6.3. Company characteristics that restrict earnings management

Two recent evolutions in business communication and business ethics might decrease the occurrence
of earnings management.
Wasley and Wu (2006) documented that management not only forecasts earnings, but also cash flow
to meet the demand of investors. In doing so, they ‘precommit to a certain composition of earnings,
thus reducing the degree of freedom in earnings management.’
Klein (2002) examined whether audit committee characteristics and board characteristics are
associated with earnings management. She found that there is a negative relation between the
independence of both and the presence of abnormal accruals.

Kim and Yi (2006) found evidence on the association of ownership structure, group affiliation and
listing status with earnings management. They documented that when ownership becomes more
disperse, firms tend to engage more in earnings management, measured by the magnitude of unsigned
discretionary accruals. This is also the case when the company is part of a business group and is
publicly traded.

7. Methodological issues and analytical models

7.1 Most frequently used models and methods to detect earnings management

The most important ‘flaw’ of earnings management research stems from the fact that earnings
management and managerial intent aren’t directly observable. Researchers use different methods to try
to detect earnings management.

Many empirical studies use the hypothesis of accruals manipulation to detect earnings management.
Since accounting manipulation is said to be less costly than real transactions earnings management
(because it doesn’t affect cash flow and it doesn’t impede growth of a company), researchers have
focused on accounting methods (cf. category 2). Within the different accounting manipulation
methods available, accruals seem to be the favorite instrument. Accruals management is less obvious
and detectable than, for example, changing accounting methods that have to be explained in the
financial statements of the company. The accruals that are thought to be manipulated are most often
referred to as discretionary accruals (or also unexpected or abnormal accruals).

The Jones (1991) model and modified Jones model, although not free of criticism, are by far the most
popular models used.

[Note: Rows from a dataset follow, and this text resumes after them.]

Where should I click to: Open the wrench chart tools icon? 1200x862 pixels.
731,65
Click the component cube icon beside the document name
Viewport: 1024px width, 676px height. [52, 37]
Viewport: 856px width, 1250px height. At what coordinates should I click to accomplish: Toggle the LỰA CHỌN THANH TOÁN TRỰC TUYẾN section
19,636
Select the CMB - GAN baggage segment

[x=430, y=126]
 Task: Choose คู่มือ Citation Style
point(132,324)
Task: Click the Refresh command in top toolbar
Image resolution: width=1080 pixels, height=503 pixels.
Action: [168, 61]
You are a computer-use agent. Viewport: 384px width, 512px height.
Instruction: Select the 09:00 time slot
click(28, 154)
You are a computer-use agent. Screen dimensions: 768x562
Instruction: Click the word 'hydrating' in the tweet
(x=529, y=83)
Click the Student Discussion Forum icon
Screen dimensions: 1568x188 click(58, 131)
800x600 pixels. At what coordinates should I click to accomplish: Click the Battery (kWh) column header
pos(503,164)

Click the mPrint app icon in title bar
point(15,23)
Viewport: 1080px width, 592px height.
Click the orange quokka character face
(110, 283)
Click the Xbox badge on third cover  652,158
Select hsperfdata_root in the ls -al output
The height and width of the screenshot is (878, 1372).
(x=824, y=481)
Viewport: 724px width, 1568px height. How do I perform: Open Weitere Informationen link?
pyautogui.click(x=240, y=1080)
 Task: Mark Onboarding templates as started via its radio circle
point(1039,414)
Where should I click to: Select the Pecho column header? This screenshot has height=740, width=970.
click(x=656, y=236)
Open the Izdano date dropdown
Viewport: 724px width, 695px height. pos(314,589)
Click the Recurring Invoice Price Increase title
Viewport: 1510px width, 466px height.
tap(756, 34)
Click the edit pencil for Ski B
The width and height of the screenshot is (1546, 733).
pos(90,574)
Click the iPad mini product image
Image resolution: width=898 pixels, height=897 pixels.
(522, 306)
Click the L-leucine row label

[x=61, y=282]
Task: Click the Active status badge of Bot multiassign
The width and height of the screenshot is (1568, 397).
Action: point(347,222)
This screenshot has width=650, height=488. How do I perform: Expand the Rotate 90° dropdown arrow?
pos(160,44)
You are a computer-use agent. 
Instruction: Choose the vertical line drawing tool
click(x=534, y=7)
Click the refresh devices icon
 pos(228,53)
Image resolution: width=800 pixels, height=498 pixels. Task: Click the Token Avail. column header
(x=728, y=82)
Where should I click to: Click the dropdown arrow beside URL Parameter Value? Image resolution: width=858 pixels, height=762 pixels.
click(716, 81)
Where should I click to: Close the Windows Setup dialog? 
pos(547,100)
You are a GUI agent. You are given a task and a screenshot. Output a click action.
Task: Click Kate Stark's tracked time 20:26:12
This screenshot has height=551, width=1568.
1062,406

They are based on earlier work by Healy (1985) and DeAngelo (1986) who used
(the change in) total accruals from the estimation period to proxy for expected nondiscretionary
accruals in the event period. This implies however that, if non-discretionary accruals change from
period to period, their models will measure non-discretionary accruals with error. Jones has relaxed
the assumption of constant non-discretionary accruals and has created a model that controls for the
effect of the company’s economic evolution on nondiscretionary accruals. The original Jones model
was modified by Dechow et al. (1995). The reason for the modification was the fact that some
discretionary accruals are measured as non-discretionary accruals when part of revenue is also
managed (e.g. managers could accrue revenue that is in fact not yet earned and not yet received in
cash, which would lead to a change in revenue, but also to a change in receivables).

14
Next to these aggregate accruals models, there are also models using specific accruals. These have
been discussed above and are often related to a specific industry or a specific situation.iii

Another method often used in earnings management research (in combination with discretionary
accruals) is the distribution of reported earnings around certain earnings benchmark (zero earnings,
last quarter’s earnings) introduced by Burgstahler and Dichev (1997) and Degeorge et al. (1999).
Assuming a smooth probability distribution, the expected number of observations in an interval is the
average of the two adjacent intervals. The difference between the expected number and the actual
number of observations, divided by the estimated standard deviation of the difference, indicates
whether there is a significant discontinuity in a certain interval. Discontinuities around the previously
mentioned earnings benchmarks are considered to be signaling earnings management.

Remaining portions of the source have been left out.